**TASK PROMPT**: Your job with the data below is to output exactly the lines from the one holding "Select the Meet Sally page tab" down to the one holding "Screen dimensions: 1159x1036", both included, and no others.

**AVAILABLE DATA**:
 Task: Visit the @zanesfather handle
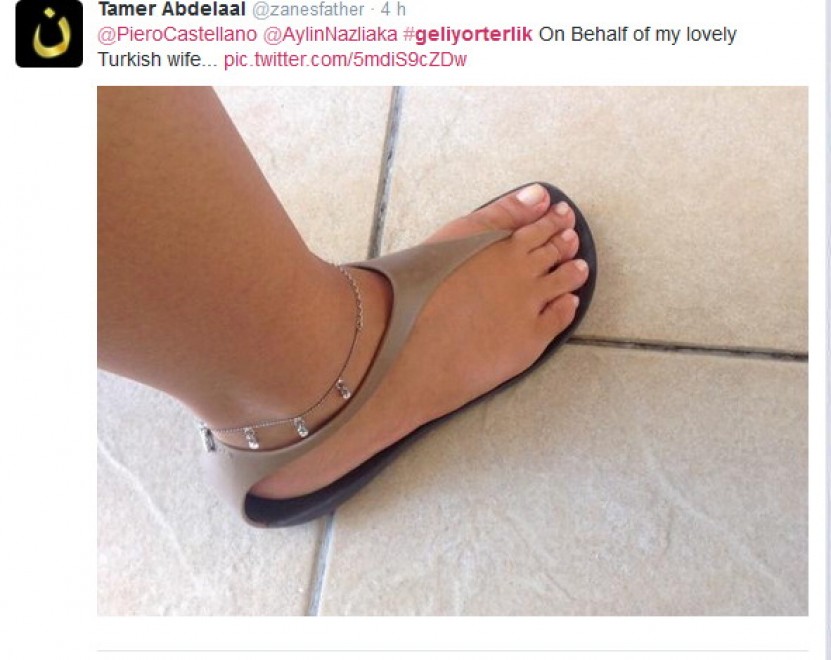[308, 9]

---

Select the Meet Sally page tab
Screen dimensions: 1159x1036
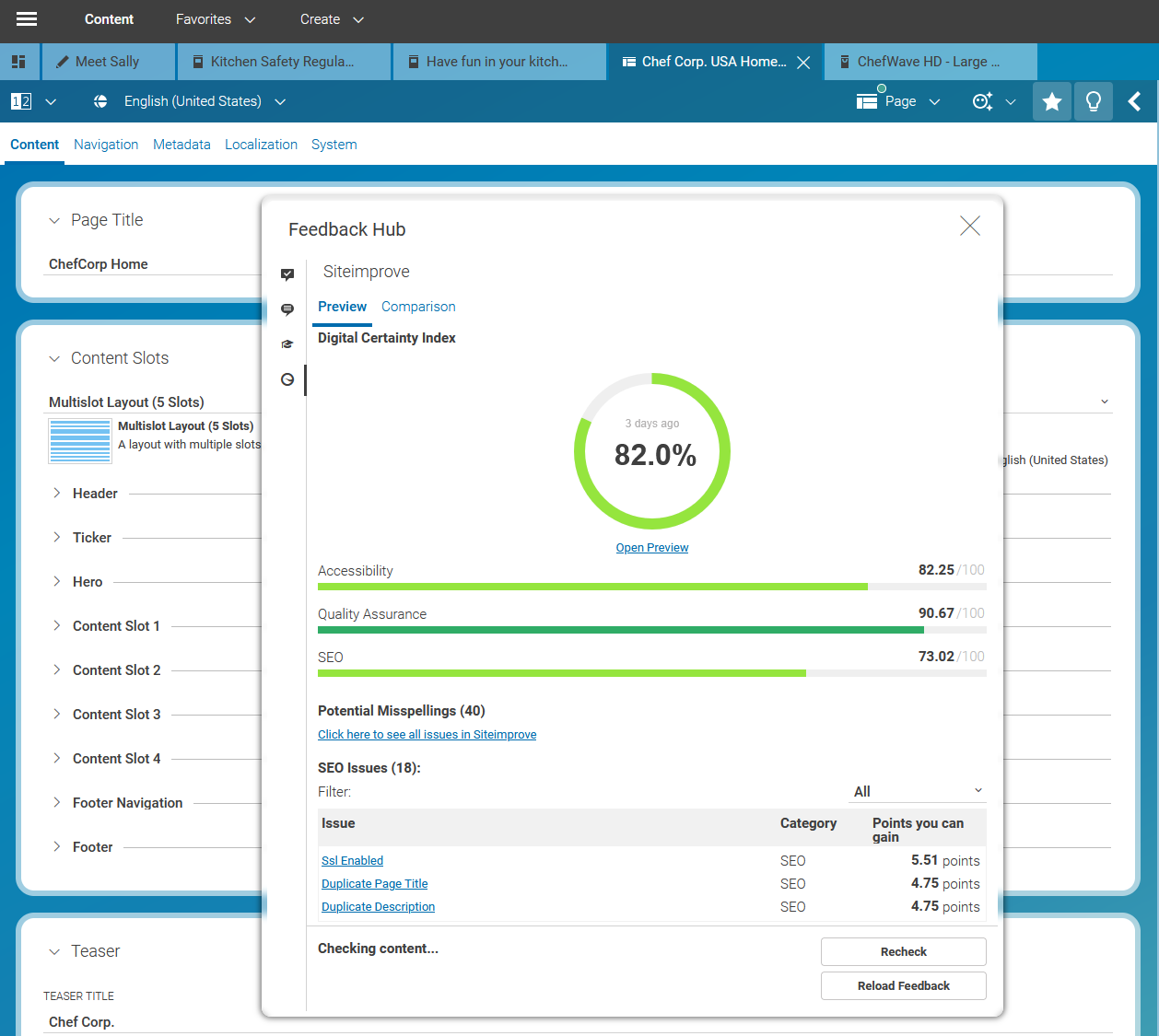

==

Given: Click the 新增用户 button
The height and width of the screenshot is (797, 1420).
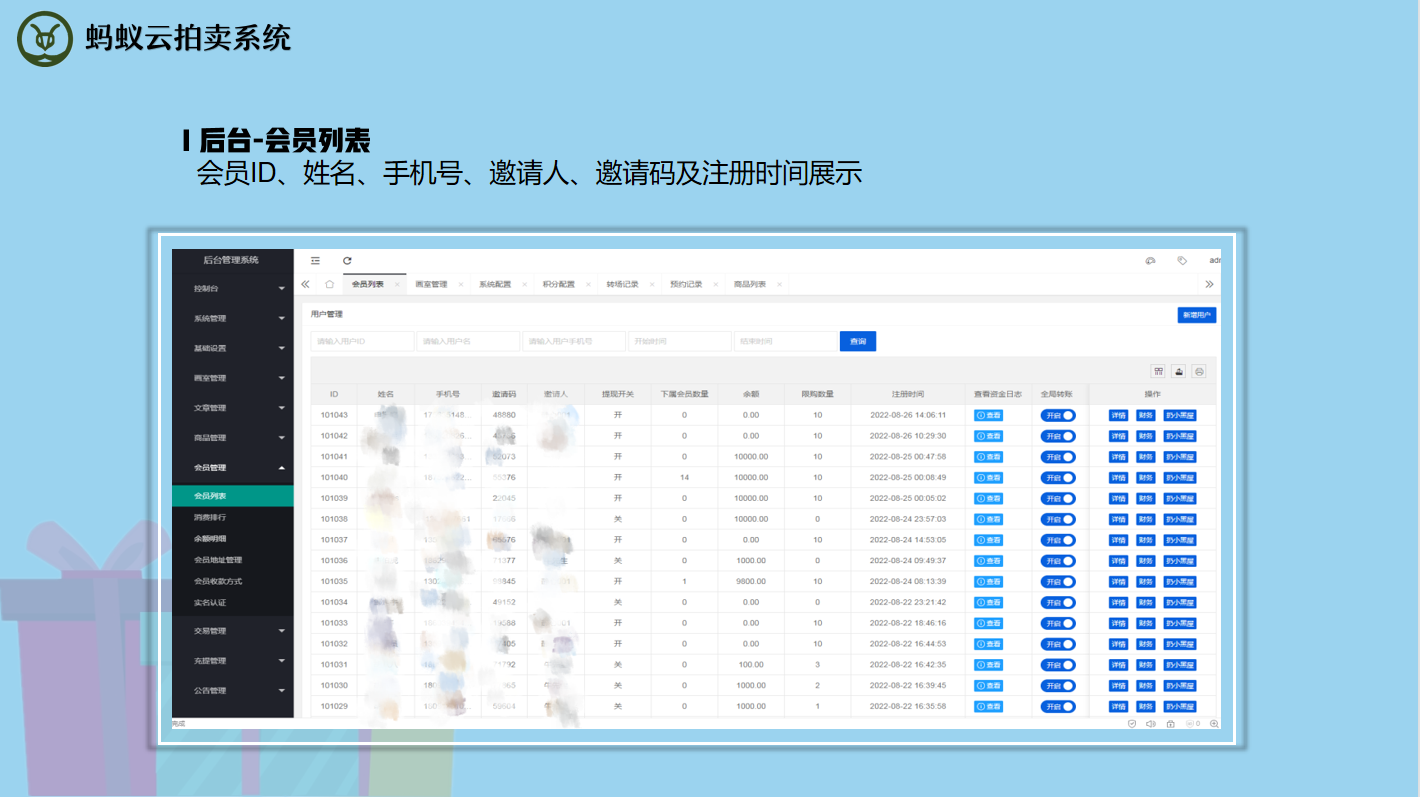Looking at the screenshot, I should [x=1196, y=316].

**REPLY**:
Select the Meet Sally page tab
Screen dimensions: 1159x1036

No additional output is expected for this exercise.